I love being a Norwegian in Norway in the early 21st century! It is like winning the powerball lottery of birth in time and space. It is like a reverse Book of Job … You may have heard that in the biblical Book of Job, God and Satan basically bet on how much suffering a righteous man could go through before he cursed God. But now it is like the two of them have a bet on how much good fortune they can put a sinner through before he praises God. Anyway, yes we love this country! But there is this one thing… There is always this one thing, is there not?

Food. To understand, let us jump back in time to my early childhood, in the 1950es and 1960es, and the time before oil was found in the North Sea. Norway was already an OK place, but it was very obviously poorer than neighboring Sweden and Denmark, although not as poor as Portugal and Greece. Although even this was probably mostly due to Protestant work ethic and saving money where they could. Norway was a decidedly Lutheran country at the time, although that was about to change. But mot the attitudes, as it turns out. Back then, because there was not a lot of money sloshing around, food made up a sizable part of the household budget, or at least of the part they could do anything about. So cheap food was the Norwegian way.

Fast forward two generations, and Norwegians are wallowing in money, driving Tesla and going on vacation to Bali. But they still buy cheap food. Except it is not actually cheap anymore: It looks cheap, it tastes cheap, and there are big posters saying “CHEAP!” but actually it is some of the most expensive food in the world. Almost all supermarkets and grocery shops are owned by three large chains; two of these are run by some of the closest Norway has to super-rich capitalists. The third is the COOP chain (as in co-operative) which is owned by the customers, such as me, and otherwise more or less by itself. Unsurprisingly they are steadily taking over more of the market. Anyway, despite the high prices, Norwegians remained obsessed with tricking themselves into thinking that they are buying cheap food.

And this, gentle reader, is probably why I go the supermarkets and almost without exception find that their fridges are about as cold as my kitchen is in winter, at best. The freezers are indeed below freezing, but nothing like the -18 degrees Celsius that is assumed on the “best before” date.

My reaction to this is, as one might expect from a sane person: “What the actual hell with fire and dead sinners? Are they trying to kill off their own customers?”

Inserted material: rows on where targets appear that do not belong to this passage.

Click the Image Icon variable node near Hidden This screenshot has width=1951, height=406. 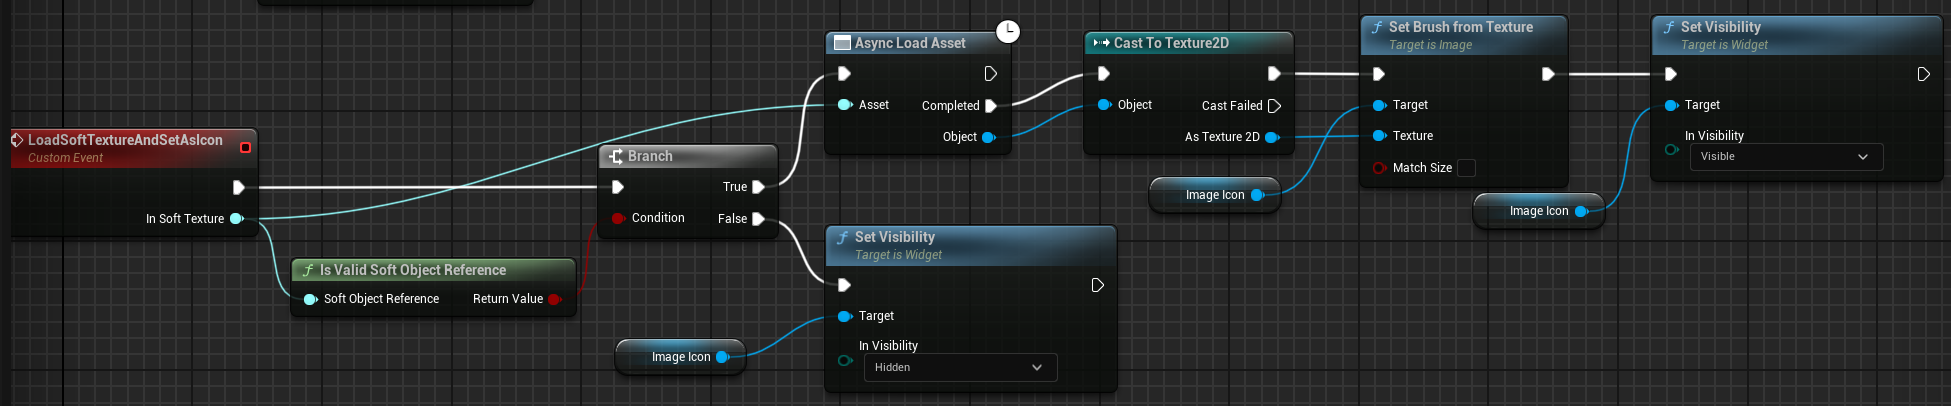click(680, 357)
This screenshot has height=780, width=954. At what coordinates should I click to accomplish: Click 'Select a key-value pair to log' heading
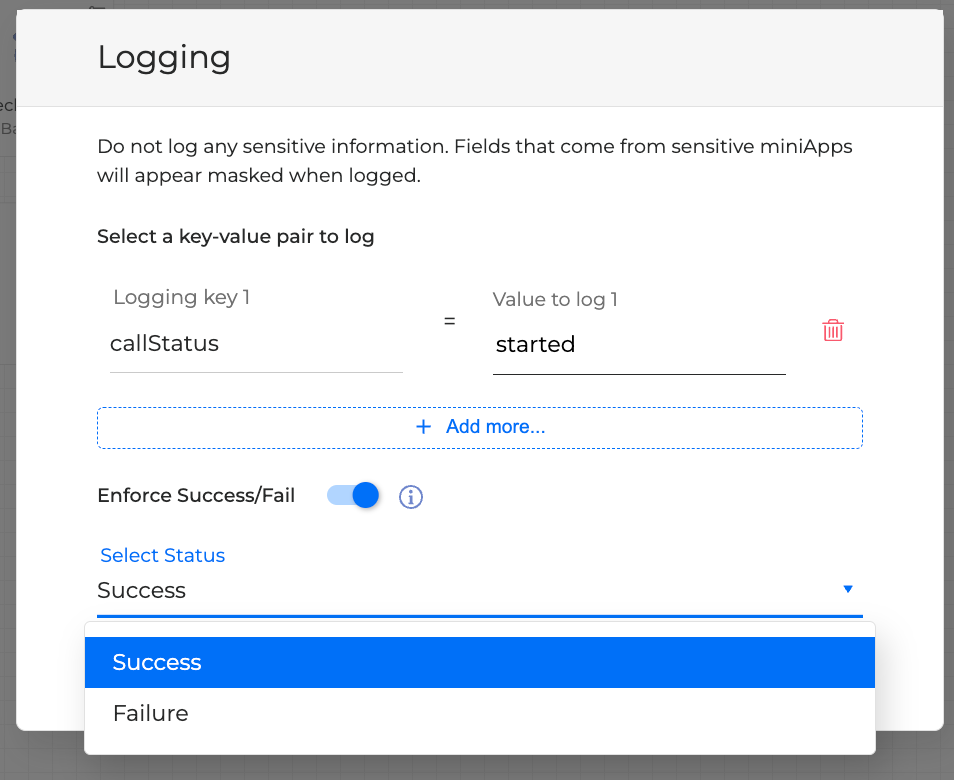[x=235, y=237]
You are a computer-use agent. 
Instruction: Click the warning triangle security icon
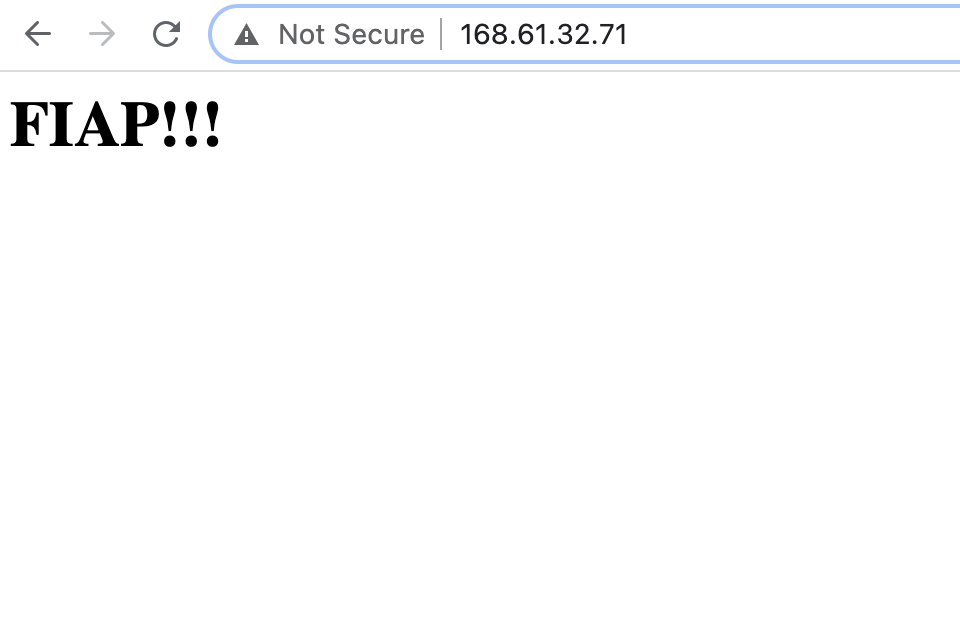click(246, 35)
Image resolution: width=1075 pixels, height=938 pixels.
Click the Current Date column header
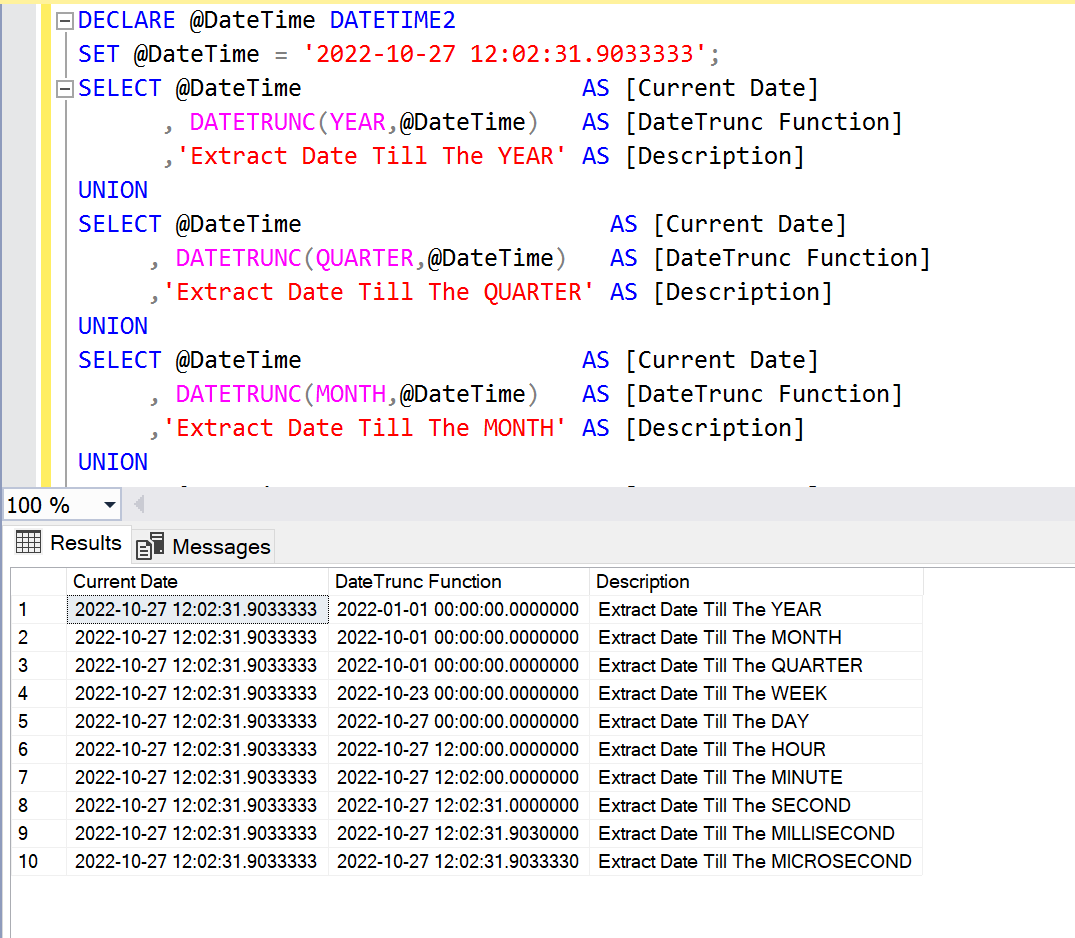point(125,581)
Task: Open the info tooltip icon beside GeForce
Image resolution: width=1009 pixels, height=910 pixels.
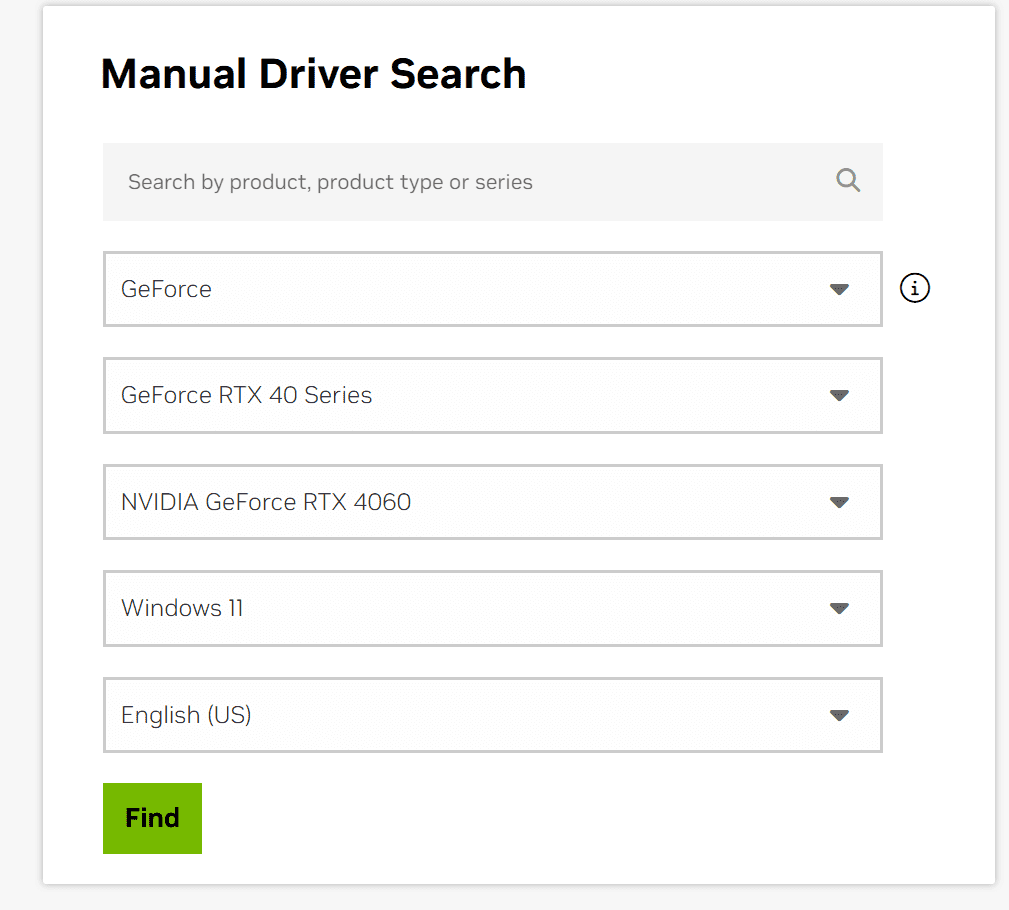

Norwegians, on the other hand, probably think something like this: “Oooh, they are saving money! This place must have cheap food, when they don’t even waste money on keeping it cold!” so they shop there.

Unsurprisingly to me, Norway has the highest sick leave in Northern Europe, if not the world. My conservative friends credit the generous pay during sick leave. Me, I suspect explosive diarrhea and general mayhem of the gastrointestinal tract. But I may be wrong. Perhaps paleontologists are right that humans actually evolved as scavengers first, competing with vultures rather than lions for their food, and that the human digestion evolved accordingly. If not, then I feel assured that over time the Norwegian digestion will evolve like that, because of the evolutionary pressure. You may not actually die of the food here, but it must be hard to reproduce while your bowels try to escape in all directions. Not that I have tried or anything.

(Update: In the end, I could only eat half of the pizza before the burning pain in my mouth made me rush for some yogurt instead. Not because of the heat, because of the spices. Evidently the medieval practice of camouflaging the taste of rotting food with spices is alive and well in Norway. Either that or terrorists are secretly poisoning our food supply.)